Legislation that would give counties a seven-day head start on getting ballots ready for tabulating and require voters be given the chance to correct minor issues to ensure their ballot gets counted won passage by a state House committee on Monday.

The bill, sponsored by House State Government Committee Chairman Scott Conklin, D-Centre County, passed out of committee on a 12-9 party-line vote, positioning it for consideration by the full House of Representatives.

The changes are among those requested by county commissioners and election officials for more than three years to speed up the tabulation of votes and to help clear up voter confusion surrounding absentee and mail-in voting process.

“This is the bill that people who do the elections asked for,” Conklin said.

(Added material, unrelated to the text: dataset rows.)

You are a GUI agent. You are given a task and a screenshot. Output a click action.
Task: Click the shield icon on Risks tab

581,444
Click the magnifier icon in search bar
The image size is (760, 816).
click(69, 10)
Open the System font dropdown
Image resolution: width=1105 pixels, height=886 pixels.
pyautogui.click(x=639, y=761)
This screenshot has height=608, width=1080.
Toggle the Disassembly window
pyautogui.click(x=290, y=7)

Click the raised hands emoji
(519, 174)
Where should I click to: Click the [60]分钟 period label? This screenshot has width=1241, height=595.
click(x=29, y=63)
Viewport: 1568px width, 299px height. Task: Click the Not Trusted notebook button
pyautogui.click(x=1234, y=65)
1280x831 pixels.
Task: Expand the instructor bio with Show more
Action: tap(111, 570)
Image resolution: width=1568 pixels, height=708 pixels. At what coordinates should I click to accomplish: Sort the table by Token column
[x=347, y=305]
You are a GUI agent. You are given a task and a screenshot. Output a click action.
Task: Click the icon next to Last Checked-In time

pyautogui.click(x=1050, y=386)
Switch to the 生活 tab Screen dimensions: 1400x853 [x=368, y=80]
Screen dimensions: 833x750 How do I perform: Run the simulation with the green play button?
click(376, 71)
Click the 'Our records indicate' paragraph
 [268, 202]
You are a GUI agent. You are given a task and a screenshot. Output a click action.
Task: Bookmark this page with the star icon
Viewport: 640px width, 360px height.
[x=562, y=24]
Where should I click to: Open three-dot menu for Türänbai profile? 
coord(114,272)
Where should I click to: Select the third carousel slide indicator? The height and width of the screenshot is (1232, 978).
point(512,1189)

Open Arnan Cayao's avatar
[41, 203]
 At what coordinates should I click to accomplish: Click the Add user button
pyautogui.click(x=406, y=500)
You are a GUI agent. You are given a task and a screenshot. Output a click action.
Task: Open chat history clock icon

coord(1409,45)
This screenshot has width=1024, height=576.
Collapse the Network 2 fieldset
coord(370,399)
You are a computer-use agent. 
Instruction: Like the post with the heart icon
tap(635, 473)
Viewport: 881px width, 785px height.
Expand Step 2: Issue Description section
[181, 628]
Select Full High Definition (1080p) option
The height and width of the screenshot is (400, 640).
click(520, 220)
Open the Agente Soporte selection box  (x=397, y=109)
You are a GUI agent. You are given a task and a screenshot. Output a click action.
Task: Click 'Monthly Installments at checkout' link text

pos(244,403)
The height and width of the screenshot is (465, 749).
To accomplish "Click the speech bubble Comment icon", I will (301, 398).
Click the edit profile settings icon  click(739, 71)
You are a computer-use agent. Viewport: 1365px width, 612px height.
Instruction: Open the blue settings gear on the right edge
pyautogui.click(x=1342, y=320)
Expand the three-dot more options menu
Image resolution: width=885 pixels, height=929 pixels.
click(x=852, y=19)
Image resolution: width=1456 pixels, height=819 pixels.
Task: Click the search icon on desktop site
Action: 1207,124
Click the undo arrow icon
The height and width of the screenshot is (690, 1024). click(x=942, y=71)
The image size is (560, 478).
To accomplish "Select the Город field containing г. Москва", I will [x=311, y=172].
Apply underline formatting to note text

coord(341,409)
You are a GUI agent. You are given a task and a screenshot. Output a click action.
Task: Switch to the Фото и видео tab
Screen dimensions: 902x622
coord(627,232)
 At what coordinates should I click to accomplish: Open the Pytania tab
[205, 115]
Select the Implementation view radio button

But Republican lawmakers on the committee, who voted as a bloc against the bill, raised concerns about provisions that they feared would violate the secrecy of the ballot and would potentially allow for voters to vote twice.

Along with moving the start time for getting ballots ready for tabulation sooner than the 7 a.m. Election Day start currently allowed by law, the legislation would leave the use of the inner, or privacy, envelope for returning a ballot up to the voter’s discretion. Courts have ruled that alone disqualifies a ballot.

The measure also would require counties to notify a voter if they fail to sign or date the outer envelope containing their ballot to give them a chance to correct it so their votes can be counted. Currently, some counties already do this; others have declined to allow this ballot “curing” practice.

Another change in this bill is it alters the deadline for applying for mail-in ballot by mail to 11 days before an election from the current seven days. But it would open up the opportunity for a voter to go in person to the county election office to apply for a ballot up until 5 p.m. the day before the election.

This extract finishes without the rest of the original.